The magpies of Montrose have always been a bit of a mystery – despite being widespread across the UK, it was only recently that we started recording them on the Montrose Basin reserve. Magpie sightings are so unusual from our visitor centre, in fact, that they go under our ‘less common’ section on our sightings board (accompanied by exotic birds like spoonbills and cranes).

Magpies are members of the corvid family, so are closely related to crows, jackdaws, and ravens. This classification of birds is often considered to be one of the most intelligent. The Eurasian magpie (Pica pica) even has the honour of being the first non-mammal to pass the mirror test, suggesting self-recognition or even self-awareness. They often come up in debates on whether or not animals feel emotions, as magpies have been observed seemingly holding funerals for fallen group members.

Magpies from a distance may appear black and white, but in the right light their feathers are wonderfully iridescent. © Alex Shepherd

The Montrose Magpies – an official Harry Potter Quidditch team?!

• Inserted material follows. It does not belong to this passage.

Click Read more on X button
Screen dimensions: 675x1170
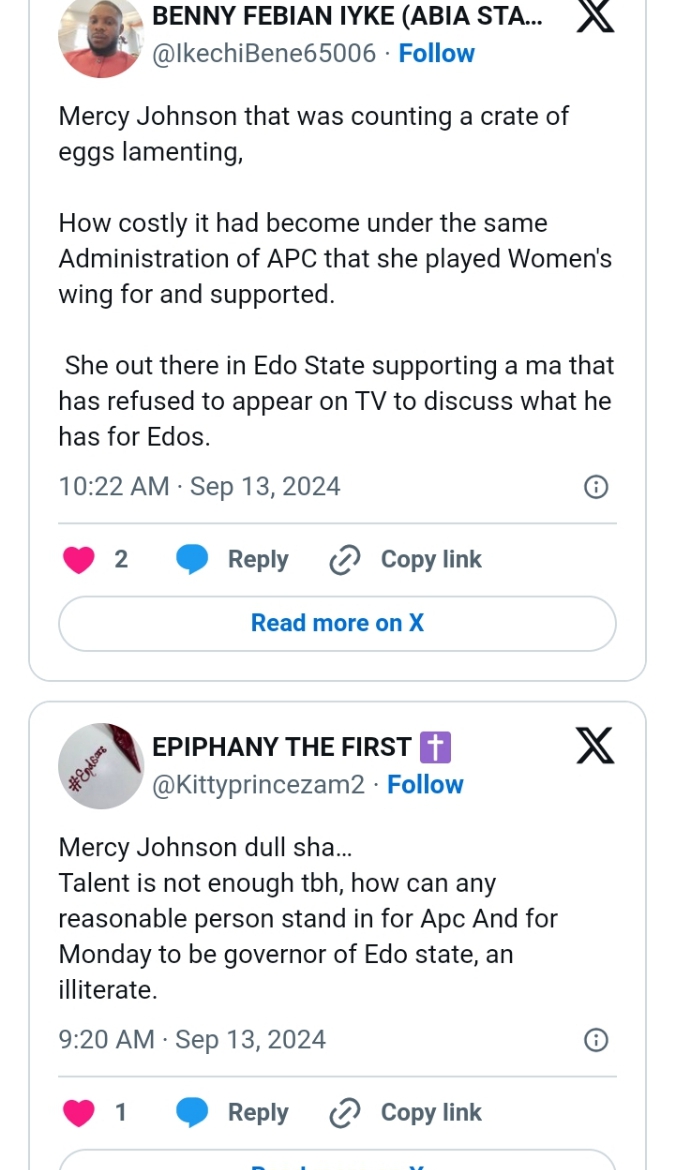click(337, 622)
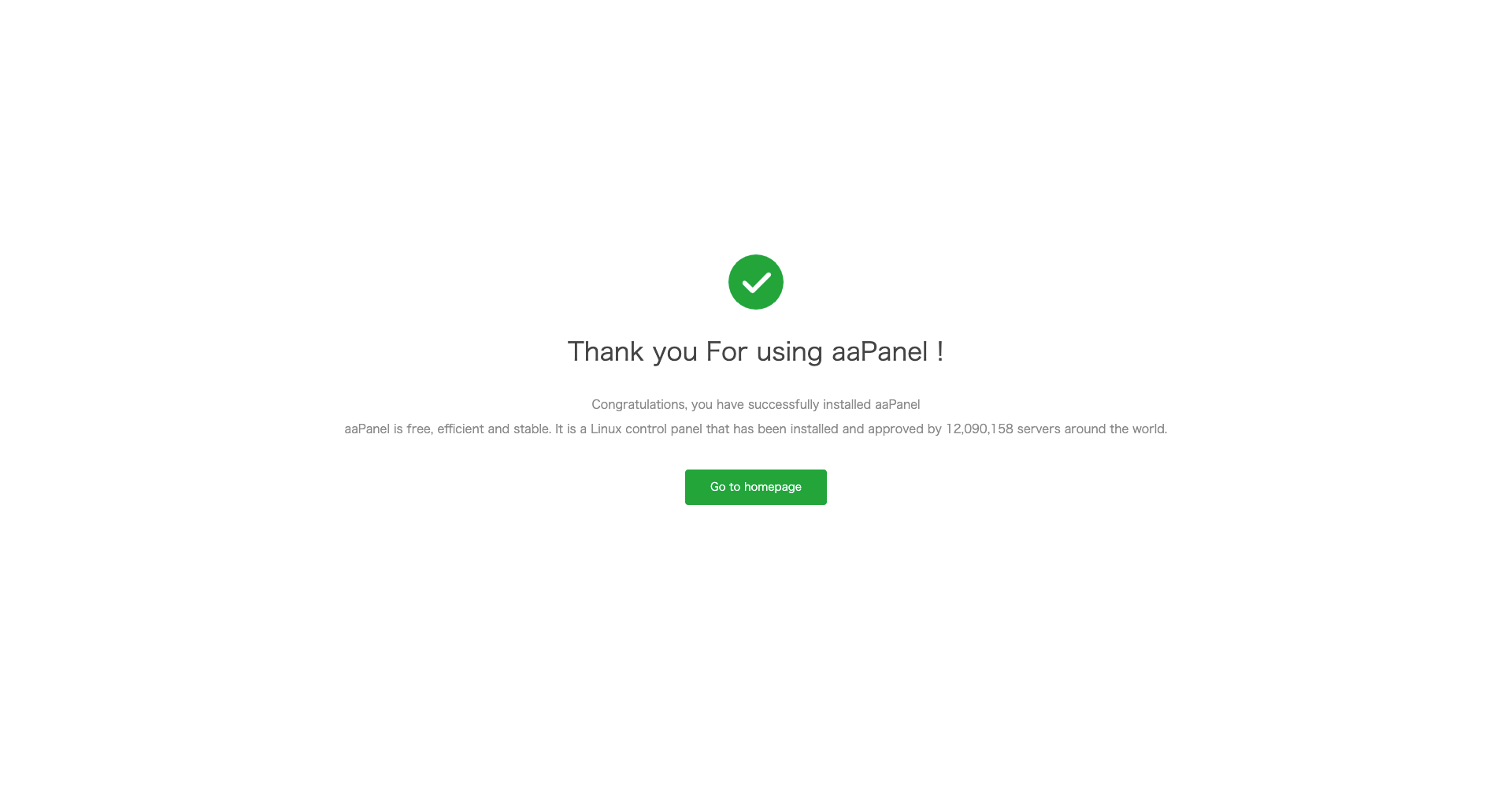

This subject change might throw some of you off, but bear with me: Montrose magpies actually appear in the Harry Potter books. In this fictional wizarding world, Montrose is the home of the Quidditch team (the most popular sport amongst witches and wizards), the Montrose Magpies. I’ve always found this team name oddly fitting – magpies are an unusual sighting in Montrose, so a full team of them would be a rare, or even ‘magical’, sight. In the book Quidditch Through The Ages, the Montrose Magpies are described as being one of the most successful Quidditch teams. It makes sense that such an impressive team would be named for the highly intelligent and beautiful bird that is the magpie.

The Montrose Basin Visitor Centre was approached with an exciting opportunity recently. With the release of the newly illustrated Quidditch Through The Ages book, official Quidditch towns across the UK are being awarded with a special banner. Being a Scottish Wildlife Trust reserve, the Montrose Basin seemed like the perfect place to proudly display the Montrose Magpies sign.

We arranged for the unveiling of the banner to take place at Sleepyhillock, and yesterday morning it happened! Tens of thousands of pink-footed geese were sat out on the mudflats, occasionally lifting in unison. The backdrop of the Montrose Basin at low tide with the Montrose skyline behind it was perfect. Two of our Wildlife Watch kids (thank you Fern and Euan!), complete with Quidditch robes and broomsticks, posed in front of the banner with the Montrose provost. When the STV came to film some interviews, the pink-footed geese got so loud that they had to pause for a moment. Montrose Basin’s pink-footed geese always rightfully steal the show.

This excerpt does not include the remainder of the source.